EXERCISE BRIEF: Convert the material from the line containing "Where should I" through the line containing "pos(67,661)", inclusive, into a JSON list of strings with one string per line and blank lines omitted.

━━━ EXTRACTED INFORMATION ━━━

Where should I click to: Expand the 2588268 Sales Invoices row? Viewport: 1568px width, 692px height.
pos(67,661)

━━━
━━━ EXTRACTED INFORMATION ━━━

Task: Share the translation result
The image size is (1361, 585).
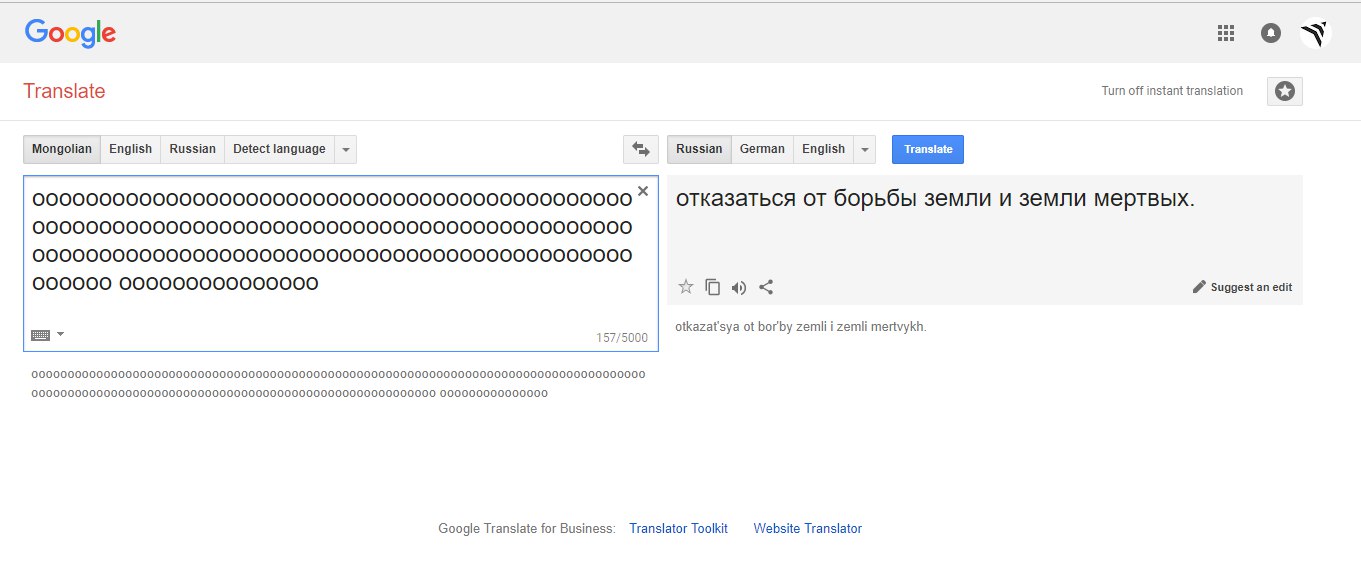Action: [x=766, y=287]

━━━
━━━ EXTRACTED INFORMATION ━━━

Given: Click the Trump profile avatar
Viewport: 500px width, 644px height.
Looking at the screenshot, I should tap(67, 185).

━━━

TASK OUTPUT:
[
  "Where should I click to: Expand the 2588268 Sales Invoices row? Viewport: 1568px width, 692px height.",
  "pos(67,661)"
]